**The problem**
Copy out the entries below in full and exactly.
─── Data shown ───
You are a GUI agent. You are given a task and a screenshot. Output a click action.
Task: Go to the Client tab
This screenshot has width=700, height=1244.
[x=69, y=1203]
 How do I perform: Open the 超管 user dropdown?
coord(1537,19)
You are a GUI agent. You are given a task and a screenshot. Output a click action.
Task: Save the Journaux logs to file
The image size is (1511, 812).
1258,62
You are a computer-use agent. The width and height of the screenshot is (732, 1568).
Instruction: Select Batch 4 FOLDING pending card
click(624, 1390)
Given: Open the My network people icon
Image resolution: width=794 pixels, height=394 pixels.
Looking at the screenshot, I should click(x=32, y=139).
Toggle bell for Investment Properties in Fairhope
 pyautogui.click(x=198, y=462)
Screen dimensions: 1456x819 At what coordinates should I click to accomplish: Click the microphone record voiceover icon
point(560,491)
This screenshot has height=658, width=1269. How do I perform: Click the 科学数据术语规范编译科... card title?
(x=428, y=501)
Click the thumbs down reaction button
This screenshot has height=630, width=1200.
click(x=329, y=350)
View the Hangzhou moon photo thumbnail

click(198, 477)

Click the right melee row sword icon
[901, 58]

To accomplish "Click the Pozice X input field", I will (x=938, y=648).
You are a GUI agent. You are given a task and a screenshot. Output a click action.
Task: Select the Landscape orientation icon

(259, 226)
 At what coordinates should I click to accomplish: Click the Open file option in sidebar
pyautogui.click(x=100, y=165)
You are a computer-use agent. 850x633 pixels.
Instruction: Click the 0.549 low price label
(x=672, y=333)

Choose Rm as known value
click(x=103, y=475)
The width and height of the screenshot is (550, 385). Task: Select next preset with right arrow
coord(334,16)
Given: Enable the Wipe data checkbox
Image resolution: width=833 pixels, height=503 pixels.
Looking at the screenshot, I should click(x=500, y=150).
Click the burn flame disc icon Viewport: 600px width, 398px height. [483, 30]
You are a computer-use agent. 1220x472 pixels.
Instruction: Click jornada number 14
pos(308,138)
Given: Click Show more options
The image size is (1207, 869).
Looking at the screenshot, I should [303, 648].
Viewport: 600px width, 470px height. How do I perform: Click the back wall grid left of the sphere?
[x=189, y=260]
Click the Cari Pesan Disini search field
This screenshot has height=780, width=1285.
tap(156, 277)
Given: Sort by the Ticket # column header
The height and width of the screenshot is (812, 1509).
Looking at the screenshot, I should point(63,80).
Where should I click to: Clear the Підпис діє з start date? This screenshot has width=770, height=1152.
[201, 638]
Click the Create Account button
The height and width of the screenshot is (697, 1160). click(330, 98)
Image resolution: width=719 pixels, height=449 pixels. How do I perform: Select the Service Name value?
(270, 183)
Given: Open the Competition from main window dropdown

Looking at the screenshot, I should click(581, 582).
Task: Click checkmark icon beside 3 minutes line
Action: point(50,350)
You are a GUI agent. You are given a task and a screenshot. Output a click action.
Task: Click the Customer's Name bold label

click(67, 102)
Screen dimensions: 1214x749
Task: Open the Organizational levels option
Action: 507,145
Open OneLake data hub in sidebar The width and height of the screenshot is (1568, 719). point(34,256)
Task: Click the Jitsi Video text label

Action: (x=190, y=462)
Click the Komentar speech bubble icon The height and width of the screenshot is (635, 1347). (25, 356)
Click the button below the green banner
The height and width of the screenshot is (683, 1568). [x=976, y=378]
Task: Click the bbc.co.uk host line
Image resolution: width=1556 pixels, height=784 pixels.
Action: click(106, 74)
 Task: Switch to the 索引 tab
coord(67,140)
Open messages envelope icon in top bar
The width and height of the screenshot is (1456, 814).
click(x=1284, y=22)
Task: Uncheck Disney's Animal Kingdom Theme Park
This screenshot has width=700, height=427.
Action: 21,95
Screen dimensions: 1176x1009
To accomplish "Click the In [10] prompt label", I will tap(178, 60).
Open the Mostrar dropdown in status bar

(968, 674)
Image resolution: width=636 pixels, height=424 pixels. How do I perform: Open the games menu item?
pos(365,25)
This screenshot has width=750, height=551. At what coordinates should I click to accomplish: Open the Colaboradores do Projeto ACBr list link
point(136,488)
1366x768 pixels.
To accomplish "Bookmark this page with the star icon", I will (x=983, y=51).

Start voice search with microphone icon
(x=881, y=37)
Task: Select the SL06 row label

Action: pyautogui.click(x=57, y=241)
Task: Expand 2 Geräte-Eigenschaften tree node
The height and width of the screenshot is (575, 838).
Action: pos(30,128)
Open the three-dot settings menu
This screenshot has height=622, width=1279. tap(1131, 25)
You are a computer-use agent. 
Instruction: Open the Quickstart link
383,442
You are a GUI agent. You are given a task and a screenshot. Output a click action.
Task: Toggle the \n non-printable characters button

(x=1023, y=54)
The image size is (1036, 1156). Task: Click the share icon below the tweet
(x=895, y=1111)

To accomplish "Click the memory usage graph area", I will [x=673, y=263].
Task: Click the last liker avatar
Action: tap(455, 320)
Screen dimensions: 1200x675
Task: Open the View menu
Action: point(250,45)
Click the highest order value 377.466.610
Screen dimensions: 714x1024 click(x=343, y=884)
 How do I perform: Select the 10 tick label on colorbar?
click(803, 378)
───
**The answer**
You are a GUI agent. You are given a task and a screenshot. Output a click action.
Task: Go to the Client tab
This screenshot has width=700, height=1244.
[x=69, y=1203]
 How do I perform: Open the 超管 user dropdown?
coord(1537,19)
You are a GUI agent. You are given a task and a screenshot. Output a click action.
Task: Save the Journaux logs to file
The image size is (1511, 812).
1258,62
You are a computer-use agent. The width and height of the screenshot is (732, 1568).
Instruction: Select Batch 4 FOLDING pending card
click(624, 1390)
Given: Open the My network people icon
Image resolution: width=794 pixels, height=394 pixels.
Looking at the screenshot, I should click(x=32, y=139).
Toggle bell for Investment Properties in Fairhope
 pyautogui.click(x=198, y=462)
Screen dimensions: 1456x819 At what coordinates should I click to accomplish: Click the microphone record voiceover icon
point(560,491)
This screenshot has height=658, width=1269. How do I perform: Click the 科学数据术语规范编译科... card title?
(x=428, y=501)
Click the thumbs down reaction button
This screenshot has height=630, width=1200.
click(x=329, y=350)
View the Hangzhou moon photo thumbnail

click(198, 477)

Click the right melee row sword icon
[901, 58]

To accomplish "Click the Pozice X input field", I will (x=938, y=648).
You are a GUI agent. You are given a task and a screenshot. Output a click action.
Task: Select the Landscape orientation icon

(259, 226)
 At what coordinates should I click to accomplish: Click the Open file option in sidebar
pyautogui.click(x=100, y=165)
You are a computer-use agent. 850x633 pixels.
Instruction: Click the 0.549 low price label
(x=672, y=333)

Choose Rm as known value
click(x=103, y=475)
The width and height of the screenshot is (550, 385). Task: Select next preset with right arrow
coord(334,16)
Given: Enable the Wipe data checkbox
Image resolution: width=833 pixels, height=503 pixels.
Looking at the screenshot, I should click(x=500, y=150).
Click the burn flame disc icon Viewport: 600px width, 398px height. [483, 30]
You are a computer-use agent. 1220x472 pixels.
Instruction: Click jornada number 14
pos(308,138)
Given: Click Show more options
The image size is (1207, 869).
Looking at the screenshot, I should [303, 648].
Viewport: 600px width, 470px height. How do I perform: Click the back wall grid left of the sphere?
[x=189, y=260]
Click the Cari Pesan Disini search field
This screenshot has height=780, width=1285.
tap(156, 277)
Given: Sort by the Ticket # column header
The height and width of the screenshot is (812, 1509).
Looking at the screenshot, I should point(63,80).
Where should I click to: Clear the Підпис діє з start date? This screenshot has width=770, height=1152.
[201, 638]
Click the Create Account button
The height and width of the screenshot is (697, 1160). click(330, 98)
Image resolution: width=719 pixels, height=449 pixels. How do I perform: Select the Service Name value?
(270, 183)
Given: Open the Competition from main window dropdown

Looking at the screenshot, I should click(581, 582).
Task: Click checkmark icon beside 3 minutes line
Action: point(50,350)
You are a GUI agent. You are given a task and a screenshot. Output a click action.
Task: Click the Customer's Name bold label

click(67, 102)
Screen dimensions: 1214x749
Task: Open the Organizational levels option
Action: 507,145
Open OneLake data hub in sidebar The width and height of the screenshot is (1568, 719). point(34,256)
Task: Click the Jitsi Video text label

Action: (x=190, y=462)
Click the Komentar speech bubble icon The height and width of the screenshot is (635, 1347). (25, 356)
Click the button below the green banner
The height and width of the screenshot is (683, 1568). [x=976, y=378]
Task: Click the bbc.co.uk host line
Image resolution: width=1556 pixels, height=784 pixels.
Action: click(106, 74)
 Task: Switch to the 索引 tab
coord(67,140)
Open messages envelope icon in top bar
The width and height of the screenshot is (1456, 814).
click(x=1284, y=22)
Task: Uncheck Disney's Animal Kingdom Theme Park
This screenshot has width=700, height=427.
Action: 21,95
Screen dimensions: 1176x1009
To accomplish "Click the In [10] prompt label", I will tap(178, 60).
Open the Mostrar dropdown in status bar

(968, 674)
Image resolution: width=636 pixels, height=424 pixels. How do I perform: Open the games menu item?
pos(365,25)
This screenshot has width=750, height=551. At what coordinates should I click to accomplish: Open the Colaboradores do Projeto ACBr list link
point(136,488)
1366x768 pixels.
To accomplish "Bookmark this page with the star icon", I will (x=983, y=51).

Start voice search with microphone icon
(x=881, y=37)
Task: Select the SL06 row label

Action: pyautogui.click(x=57, y=241)
Task: Expand 2 Geräte-Eigenschaften tree node
The height and width of the screenshot is (575, 838).
Action: pos(30,128)
Open the three-dot settings menu
This screenshot has height=622, width=1279. tap(1131, 25)
You are a computer-use agent. 
Instruction: Open the Quickstart link
383,442
You are a GUI agent. You are given a task and a screenshot. Output a click action.
Task: Toggle the \n non-printable characters button

(x=1023, y=54)
The image size is (1036, 1156). Task: Click the share icon below the tweet
(x=895, y=1111)

To accomplish "Click the memory usage graph area", I will [x=673, y=263].
Task: Click the last liker avatar
Action: tap(455, 320)
Screen dimensions: 1200x675
Task: Open the View menu
Action: point(250,45)
Click the highest order value 377.466.610
Screen dimensions: 714x1024 click(x=343, y=884)
 How do I perform: Select the 10 tick label on colorbar?
click(803, 378)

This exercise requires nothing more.